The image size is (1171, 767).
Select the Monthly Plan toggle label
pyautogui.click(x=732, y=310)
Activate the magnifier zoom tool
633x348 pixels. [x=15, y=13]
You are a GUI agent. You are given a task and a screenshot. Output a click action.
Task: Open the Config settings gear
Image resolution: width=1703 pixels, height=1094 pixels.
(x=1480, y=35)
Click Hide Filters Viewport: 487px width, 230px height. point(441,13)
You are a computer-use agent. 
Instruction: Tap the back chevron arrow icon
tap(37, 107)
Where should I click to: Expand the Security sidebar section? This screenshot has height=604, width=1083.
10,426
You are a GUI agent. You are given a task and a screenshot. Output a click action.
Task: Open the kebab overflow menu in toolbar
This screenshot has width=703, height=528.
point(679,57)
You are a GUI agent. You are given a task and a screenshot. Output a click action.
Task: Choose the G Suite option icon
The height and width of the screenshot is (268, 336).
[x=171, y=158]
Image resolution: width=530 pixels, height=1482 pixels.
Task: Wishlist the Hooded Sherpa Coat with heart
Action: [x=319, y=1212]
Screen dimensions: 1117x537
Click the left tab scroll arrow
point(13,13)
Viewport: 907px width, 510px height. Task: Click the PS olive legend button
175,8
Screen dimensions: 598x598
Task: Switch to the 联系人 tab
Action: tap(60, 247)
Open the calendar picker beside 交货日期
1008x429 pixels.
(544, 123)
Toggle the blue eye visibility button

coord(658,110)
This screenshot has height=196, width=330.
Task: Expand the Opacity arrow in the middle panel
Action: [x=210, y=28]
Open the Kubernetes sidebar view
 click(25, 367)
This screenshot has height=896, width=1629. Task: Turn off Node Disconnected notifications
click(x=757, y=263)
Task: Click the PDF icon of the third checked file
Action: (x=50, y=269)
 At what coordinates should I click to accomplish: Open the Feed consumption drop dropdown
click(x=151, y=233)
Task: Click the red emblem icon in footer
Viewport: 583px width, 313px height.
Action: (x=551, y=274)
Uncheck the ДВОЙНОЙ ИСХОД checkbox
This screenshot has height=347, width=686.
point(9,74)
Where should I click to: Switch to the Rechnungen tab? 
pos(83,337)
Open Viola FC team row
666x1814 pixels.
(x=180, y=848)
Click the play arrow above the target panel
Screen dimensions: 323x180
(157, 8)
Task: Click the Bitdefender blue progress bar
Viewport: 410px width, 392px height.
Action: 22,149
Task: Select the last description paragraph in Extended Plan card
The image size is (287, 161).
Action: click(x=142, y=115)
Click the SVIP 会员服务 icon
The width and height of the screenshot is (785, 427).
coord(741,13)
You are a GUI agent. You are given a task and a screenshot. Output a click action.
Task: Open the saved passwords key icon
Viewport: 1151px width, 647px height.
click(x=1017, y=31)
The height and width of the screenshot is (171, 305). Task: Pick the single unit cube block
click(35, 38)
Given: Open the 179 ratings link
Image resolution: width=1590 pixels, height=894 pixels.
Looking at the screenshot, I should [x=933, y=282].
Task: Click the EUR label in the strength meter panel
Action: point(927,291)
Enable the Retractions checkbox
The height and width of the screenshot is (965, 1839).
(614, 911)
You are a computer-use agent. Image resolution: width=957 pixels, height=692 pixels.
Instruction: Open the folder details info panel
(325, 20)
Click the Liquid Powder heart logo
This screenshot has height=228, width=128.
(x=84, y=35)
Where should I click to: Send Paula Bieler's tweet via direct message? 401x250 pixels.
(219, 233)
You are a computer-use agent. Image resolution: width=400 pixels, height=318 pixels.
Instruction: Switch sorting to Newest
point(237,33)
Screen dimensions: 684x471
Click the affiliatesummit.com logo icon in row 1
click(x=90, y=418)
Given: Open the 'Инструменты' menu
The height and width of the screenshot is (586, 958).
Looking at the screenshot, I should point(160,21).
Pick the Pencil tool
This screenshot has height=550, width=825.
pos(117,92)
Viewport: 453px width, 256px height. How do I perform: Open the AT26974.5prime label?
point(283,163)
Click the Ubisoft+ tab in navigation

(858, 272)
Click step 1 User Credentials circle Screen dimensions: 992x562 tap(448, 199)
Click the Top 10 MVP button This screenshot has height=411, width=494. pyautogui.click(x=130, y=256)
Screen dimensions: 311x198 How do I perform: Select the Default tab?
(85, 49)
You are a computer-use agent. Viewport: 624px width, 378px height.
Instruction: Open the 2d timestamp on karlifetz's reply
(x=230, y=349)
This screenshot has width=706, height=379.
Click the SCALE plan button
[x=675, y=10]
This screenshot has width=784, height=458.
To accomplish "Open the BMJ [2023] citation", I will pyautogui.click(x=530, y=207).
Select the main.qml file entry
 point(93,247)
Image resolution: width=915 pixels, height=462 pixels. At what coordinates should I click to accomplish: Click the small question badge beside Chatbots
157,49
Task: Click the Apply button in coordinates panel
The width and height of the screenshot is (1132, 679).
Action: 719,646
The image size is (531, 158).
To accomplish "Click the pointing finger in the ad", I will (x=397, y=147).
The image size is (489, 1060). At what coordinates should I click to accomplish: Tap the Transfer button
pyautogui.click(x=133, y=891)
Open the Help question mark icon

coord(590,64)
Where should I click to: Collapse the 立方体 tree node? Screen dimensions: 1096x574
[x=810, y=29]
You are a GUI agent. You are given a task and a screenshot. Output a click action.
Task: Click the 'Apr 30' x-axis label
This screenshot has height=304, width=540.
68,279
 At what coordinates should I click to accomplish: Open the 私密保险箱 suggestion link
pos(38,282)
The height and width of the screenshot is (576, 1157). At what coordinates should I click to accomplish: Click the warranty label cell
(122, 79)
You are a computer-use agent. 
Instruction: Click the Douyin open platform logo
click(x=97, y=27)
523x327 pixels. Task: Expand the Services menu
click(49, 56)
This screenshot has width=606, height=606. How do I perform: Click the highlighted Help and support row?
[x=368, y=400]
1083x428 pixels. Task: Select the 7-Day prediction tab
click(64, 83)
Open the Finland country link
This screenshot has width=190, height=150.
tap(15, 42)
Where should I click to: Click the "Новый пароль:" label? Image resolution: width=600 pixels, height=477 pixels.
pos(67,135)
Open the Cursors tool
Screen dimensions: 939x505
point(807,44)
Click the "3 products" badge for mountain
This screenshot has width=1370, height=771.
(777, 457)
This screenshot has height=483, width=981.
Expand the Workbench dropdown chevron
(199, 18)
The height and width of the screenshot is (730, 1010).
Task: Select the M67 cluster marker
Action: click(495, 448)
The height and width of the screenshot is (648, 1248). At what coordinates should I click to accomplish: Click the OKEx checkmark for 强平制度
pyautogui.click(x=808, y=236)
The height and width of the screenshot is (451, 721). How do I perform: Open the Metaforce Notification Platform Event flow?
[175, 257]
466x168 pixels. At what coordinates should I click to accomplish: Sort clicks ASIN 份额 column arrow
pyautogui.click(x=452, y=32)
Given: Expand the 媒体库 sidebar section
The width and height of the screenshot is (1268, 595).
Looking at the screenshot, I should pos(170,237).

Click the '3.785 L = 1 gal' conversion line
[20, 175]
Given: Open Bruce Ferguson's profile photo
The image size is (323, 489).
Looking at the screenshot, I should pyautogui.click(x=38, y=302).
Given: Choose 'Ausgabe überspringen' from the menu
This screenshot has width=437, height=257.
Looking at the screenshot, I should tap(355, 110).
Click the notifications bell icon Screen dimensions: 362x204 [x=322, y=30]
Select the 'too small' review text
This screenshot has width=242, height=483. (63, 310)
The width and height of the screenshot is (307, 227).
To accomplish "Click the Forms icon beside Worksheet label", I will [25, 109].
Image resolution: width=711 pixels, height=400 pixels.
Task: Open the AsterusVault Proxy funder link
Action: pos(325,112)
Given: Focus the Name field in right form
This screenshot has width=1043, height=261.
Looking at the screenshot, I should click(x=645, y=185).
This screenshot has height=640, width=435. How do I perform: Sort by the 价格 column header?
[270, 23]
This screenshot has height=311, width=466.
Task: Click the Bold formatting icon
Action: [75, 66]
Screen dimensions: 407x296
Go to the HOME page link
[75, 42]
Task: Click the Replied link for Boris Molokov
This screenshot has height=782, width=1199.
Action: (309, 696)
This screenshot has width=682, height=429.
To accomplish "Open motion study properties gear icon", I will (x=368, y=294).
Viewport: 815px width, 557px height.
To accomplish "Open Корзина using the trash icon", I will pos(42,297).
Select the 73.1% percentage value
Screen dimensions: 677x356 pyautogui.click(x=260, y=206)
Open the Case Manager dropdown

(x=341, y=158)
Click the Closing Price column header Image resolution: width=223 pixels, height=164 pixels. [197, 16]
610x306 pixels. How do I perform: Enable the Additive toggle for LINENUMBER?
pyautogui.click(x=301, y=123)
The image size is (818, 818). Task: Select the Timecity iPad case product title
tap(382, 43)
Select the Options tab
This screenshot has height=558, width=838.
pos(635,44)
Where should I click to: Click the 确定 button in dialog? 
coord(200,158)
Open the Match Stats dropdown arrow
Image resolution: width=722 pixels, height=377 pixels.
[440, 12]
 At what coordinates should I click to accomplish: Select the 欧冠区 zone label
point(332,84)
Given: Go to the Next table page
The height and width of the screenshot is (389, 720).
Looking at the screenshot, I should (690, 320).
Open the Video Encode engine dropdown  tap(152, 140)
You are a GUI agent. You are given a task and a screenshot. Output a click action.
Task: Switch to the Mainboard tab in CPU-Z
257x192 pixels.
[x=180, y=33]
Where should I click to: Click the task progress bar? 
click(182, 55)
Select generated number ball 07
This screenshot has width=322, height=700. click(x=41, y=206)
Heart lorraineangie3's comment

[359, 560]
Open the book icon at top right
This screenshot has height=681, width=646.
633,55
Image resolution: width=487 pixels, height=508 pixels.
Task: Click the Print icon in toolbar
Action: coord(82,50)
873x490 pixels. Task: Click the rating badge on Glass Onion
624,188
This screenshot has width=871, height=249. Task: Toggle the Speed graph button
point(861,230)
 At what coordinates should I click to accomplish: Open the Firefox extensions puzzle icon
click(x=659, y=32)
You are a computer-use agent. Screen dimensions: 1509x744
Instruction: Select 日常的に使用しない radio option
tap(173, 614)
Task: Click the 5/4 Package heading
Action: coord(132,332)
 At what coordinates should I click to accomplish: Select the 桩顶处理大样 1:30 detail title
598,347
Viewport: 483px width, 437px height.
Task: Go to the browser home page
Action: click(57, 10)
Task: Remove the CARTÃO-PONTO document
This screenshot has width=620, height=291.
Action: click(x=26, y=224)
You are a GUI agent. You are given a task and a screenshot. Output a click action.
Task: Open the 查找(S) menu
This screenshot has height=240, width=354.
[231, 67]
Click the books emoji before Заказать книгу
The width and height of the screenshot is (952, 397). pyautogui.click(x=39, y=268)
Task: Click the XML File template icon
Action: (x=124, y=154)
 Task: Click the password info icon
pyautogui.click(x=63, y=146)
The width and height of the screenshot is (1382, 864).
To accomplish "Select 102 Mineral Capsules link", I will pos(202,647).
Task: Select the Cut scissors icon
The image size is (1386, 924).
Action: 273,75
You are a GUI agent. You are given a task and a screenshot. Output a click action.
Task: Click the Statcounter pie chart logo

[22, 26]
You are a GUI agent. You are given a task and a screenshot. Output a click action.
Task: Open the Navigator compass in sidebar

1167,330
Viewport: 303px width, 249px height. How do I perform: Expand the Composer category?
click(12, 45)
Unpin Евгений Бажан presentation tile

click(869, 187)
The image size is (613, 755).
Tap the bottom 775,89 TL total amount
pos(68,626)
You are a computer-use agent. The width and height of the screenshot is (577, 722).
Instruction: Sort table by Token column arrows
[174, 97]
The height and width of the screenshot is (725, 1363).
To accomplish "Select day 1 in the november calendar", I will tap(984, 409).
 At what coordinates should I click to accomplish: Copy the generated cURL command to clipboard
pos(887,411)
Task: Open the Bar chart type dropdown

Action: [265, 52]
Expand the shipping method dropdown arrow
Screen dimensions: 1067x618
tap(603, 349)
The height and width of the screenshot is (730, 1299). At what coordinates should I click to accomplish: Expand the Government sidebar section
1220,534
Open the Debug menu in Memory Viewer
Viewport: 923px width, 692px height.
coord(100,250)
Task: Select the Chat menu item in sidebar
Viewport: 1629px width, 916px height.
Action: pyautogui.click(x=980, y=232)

Exercise aim:
Search the entries for the string "Choose" and collect each line that has it.

Task result:
Task: Choose the G Suite option icon
Given: Choose 'Ausgabe überspringen' from the menu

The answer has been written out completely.